**What you will do:** In the radio show text below, rewrite the part that begins with "Now shellac records" and ends with "hard to remove.", putting "record players" in place of "turntables".

**Extract provided:**

From the jingle you first heard Tommy Dorsey and his orchestra with his cover of Paul Williams' Hucklebuck, a national dance craze that pretty easily crossed over to the white audience and the white bands - like Dorseys.

After that you got Sax Mallard with the Mojo and maybe the most faithful of listeners to the Legends of the Rocking Dutchman may recognize this tune as I often used it as the background of my talking. I thought this deserves a bit more exposure so I decided to play it in full for today.

Today's show was all played from 78s and even today'd background instrumentals behind my talking were - as is the Bongo Bounce of Wild Bill Moore and his sextet that I always use as the outtro of my show and that you're hearing right now. I only had to cheat on the intro tune, the Saxaphone rag, that comes from a 45.

Now shellac records have a very own sound and that was partly because of the limitation of recording technology and partly due to the characteristics of the material. Clean records had a certain rumble in it that you can only hear with modern turntables, and when they get worn and that goes pretty easily, this is replaced by a noisy hiss, a distortion of the dynamic parts and a lot of pops caused by individual dust particles in the groove, that are very hard to remove.

In contrast vinyl sounded much cleaner but the narrow groove walls were damaged easily causing loud pops that repeated 45 or 33 times per minute.

**Available data:**
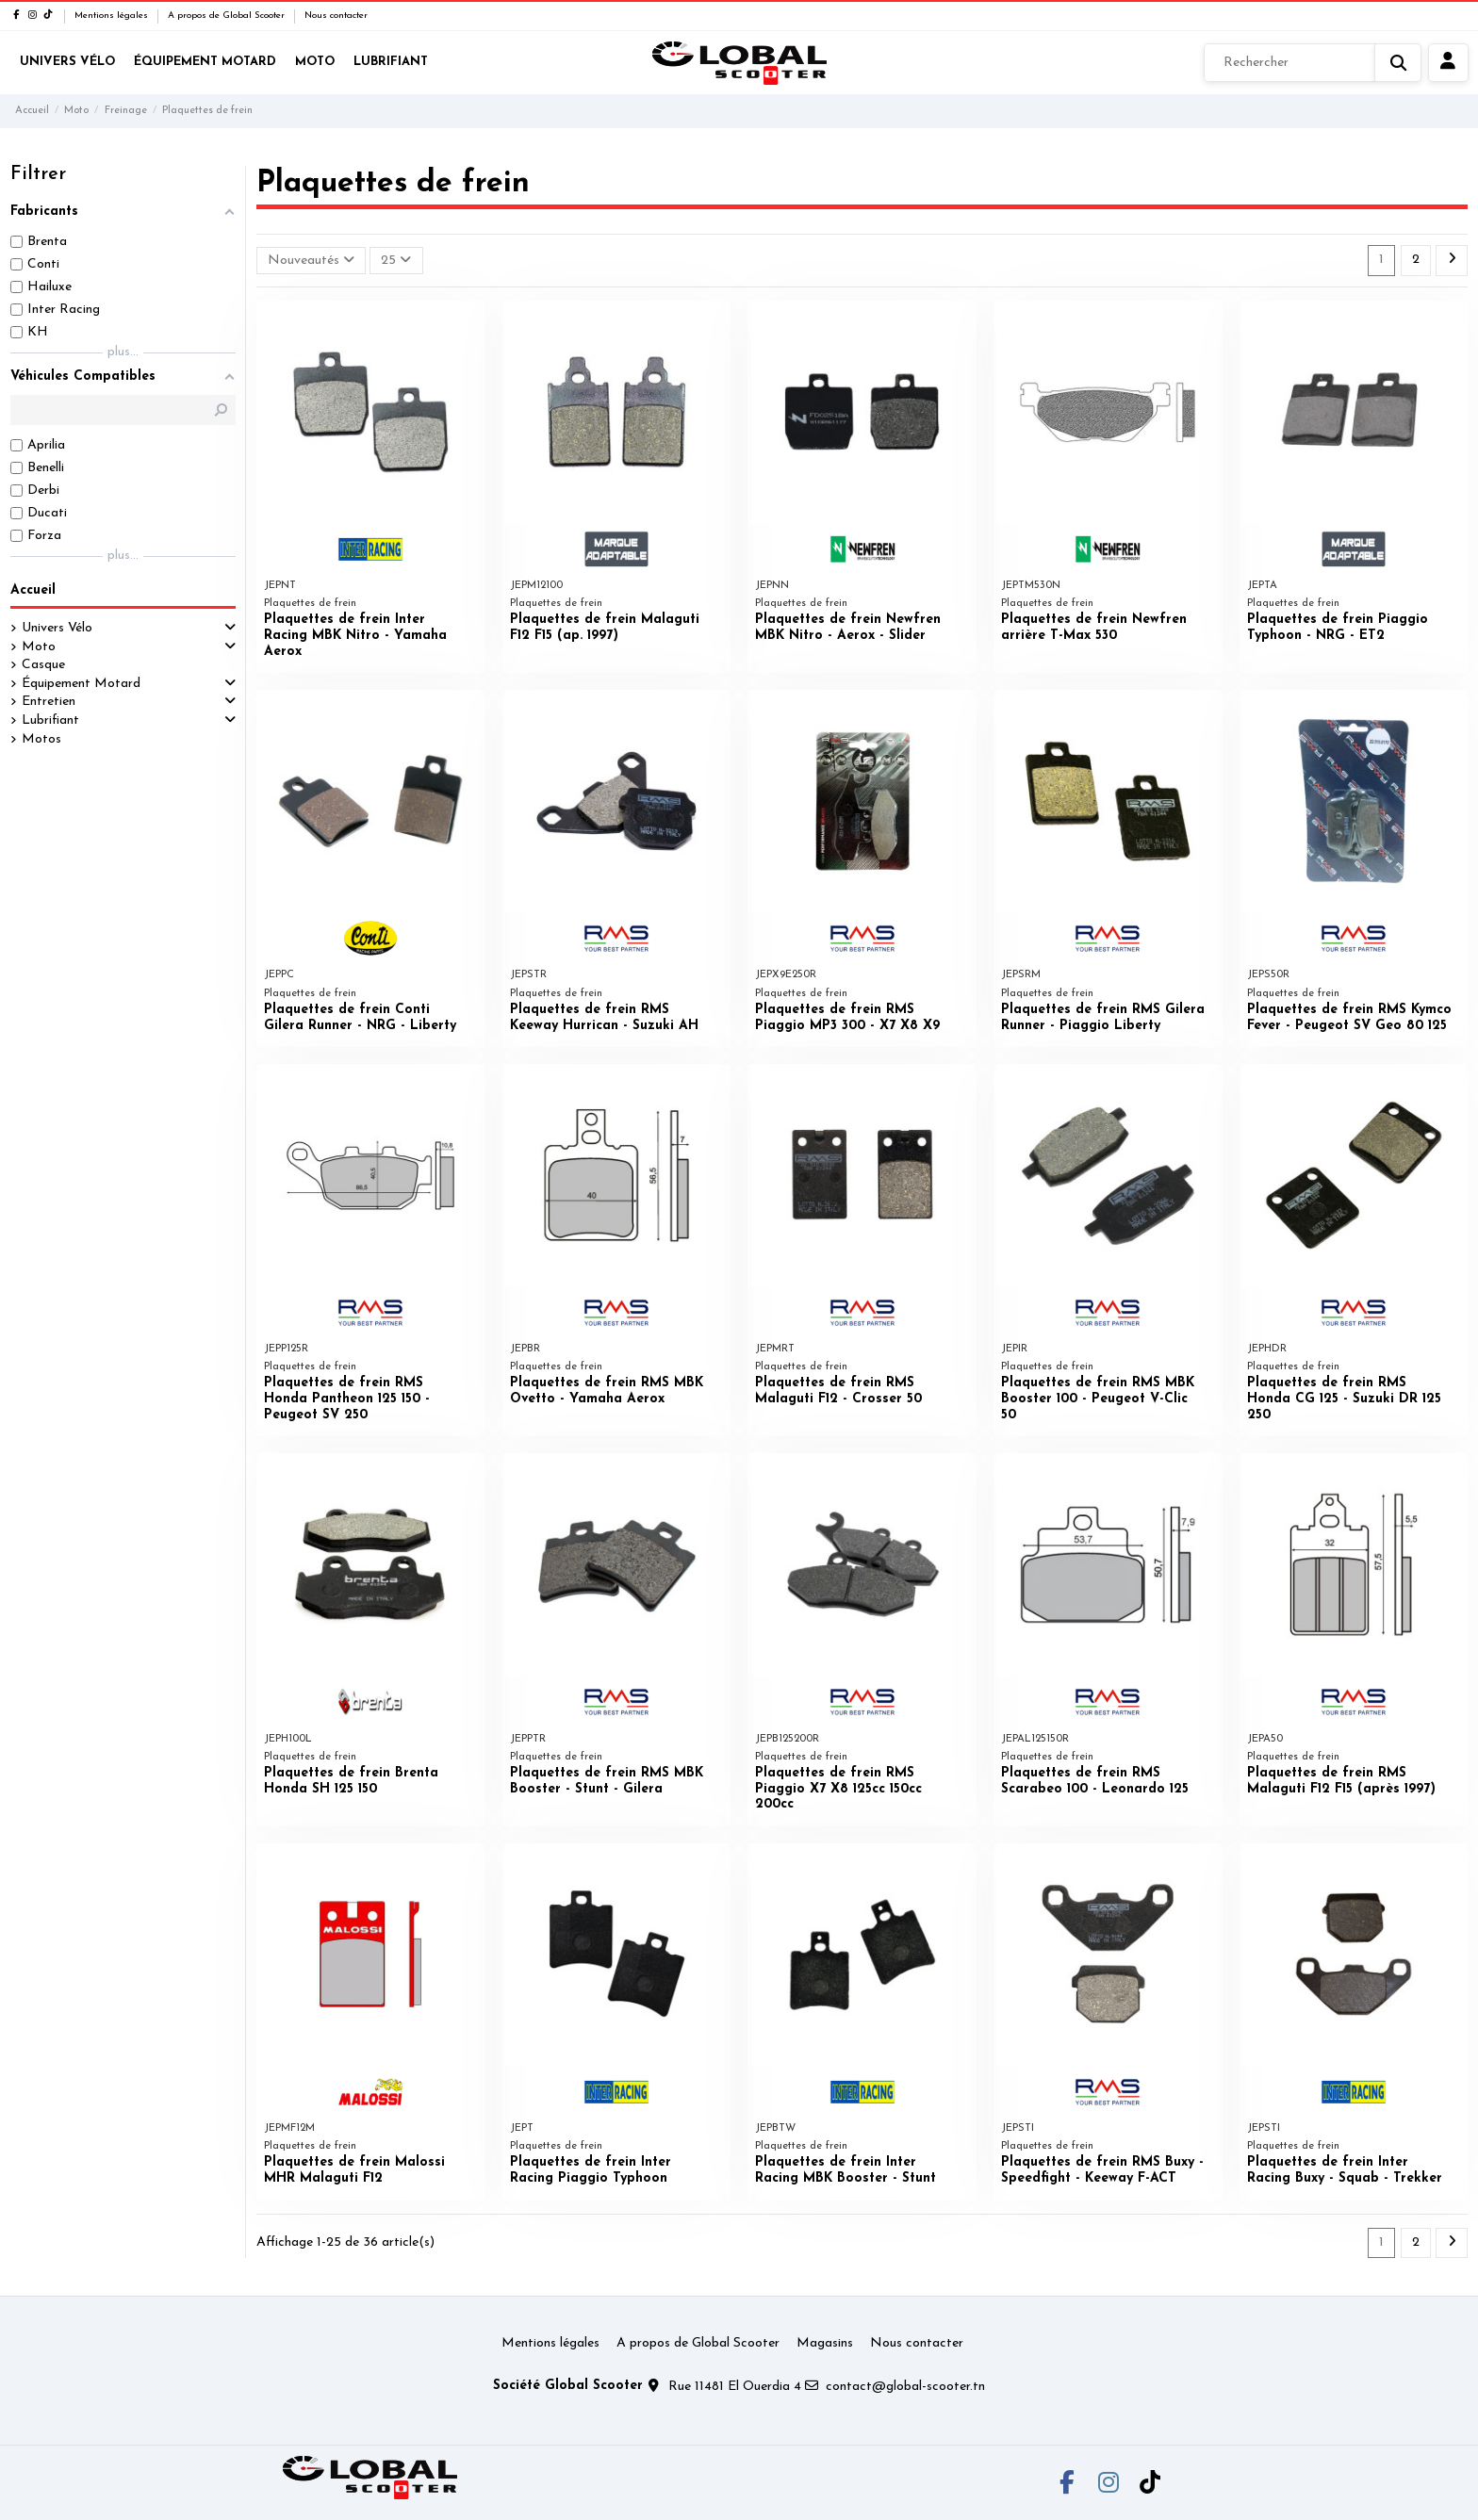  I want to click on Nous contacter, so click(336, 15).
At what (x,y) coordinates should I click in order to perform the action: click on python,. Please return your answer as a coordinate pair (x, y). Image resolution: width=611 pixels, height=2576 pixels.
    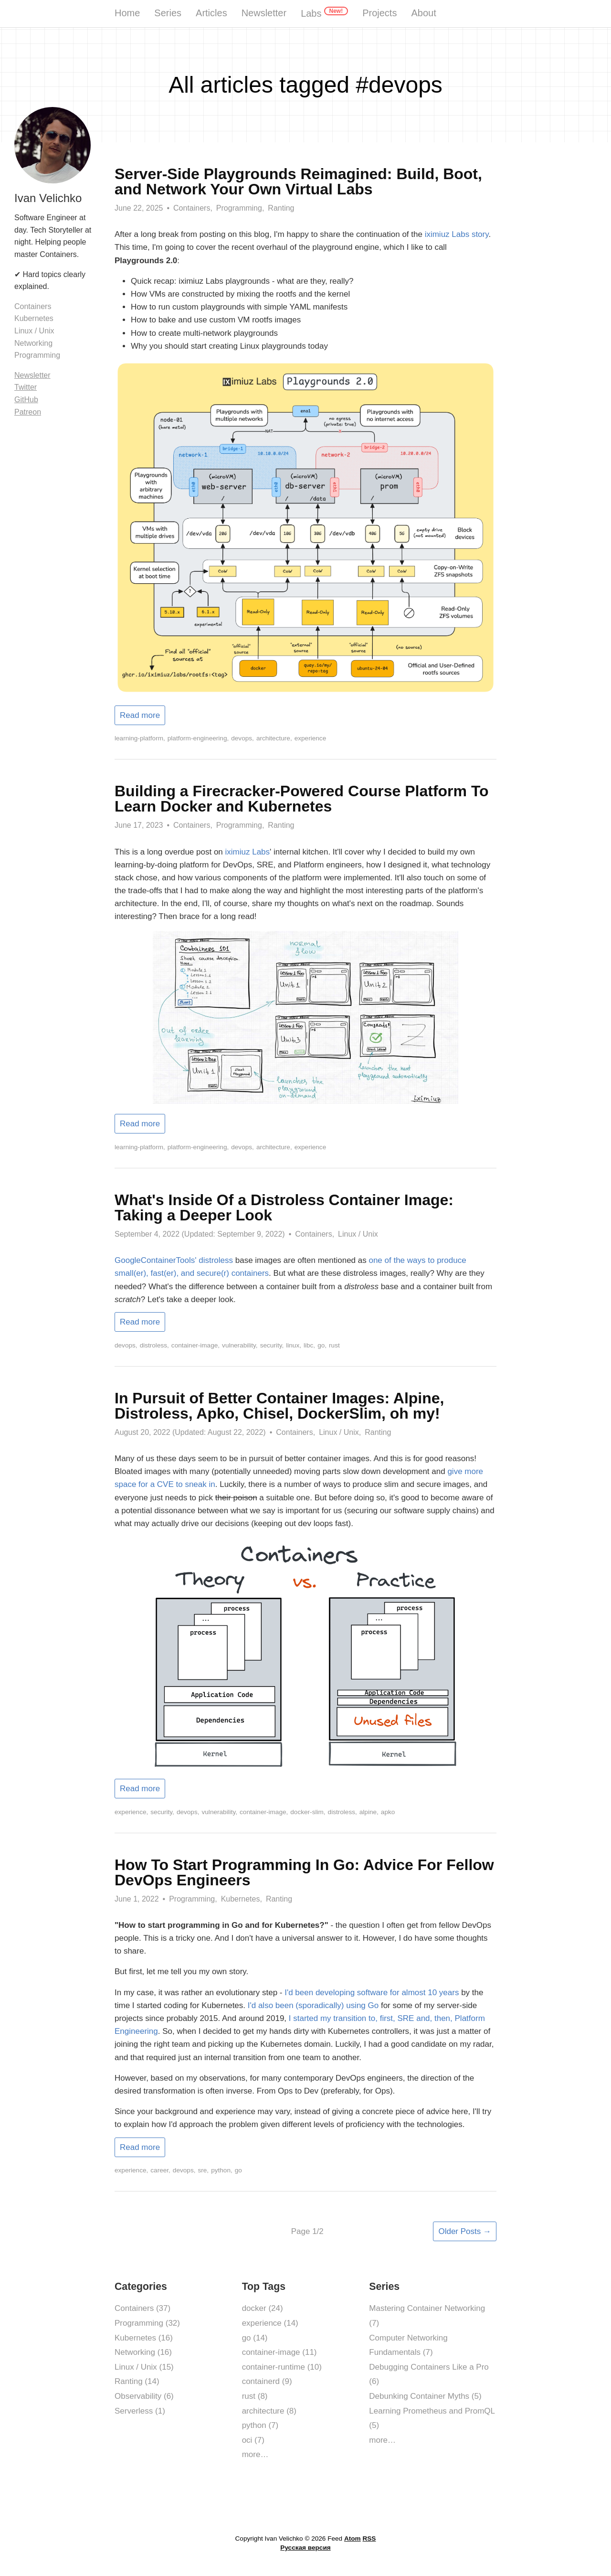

**Finished exercise:**
Now shellac records have a very own sound and that was partly because of the limitation of recording technology and partly due to the characteristics of the material. Clean records had a certain rumble in it that you can only hear with modern record players, and when they get worn and that goes pretty easily, this is replaced by a noisy hiss, a distortion of the dynamic parts and a lot of pops caused by individual dust particles in the groove, that are very hard to remove.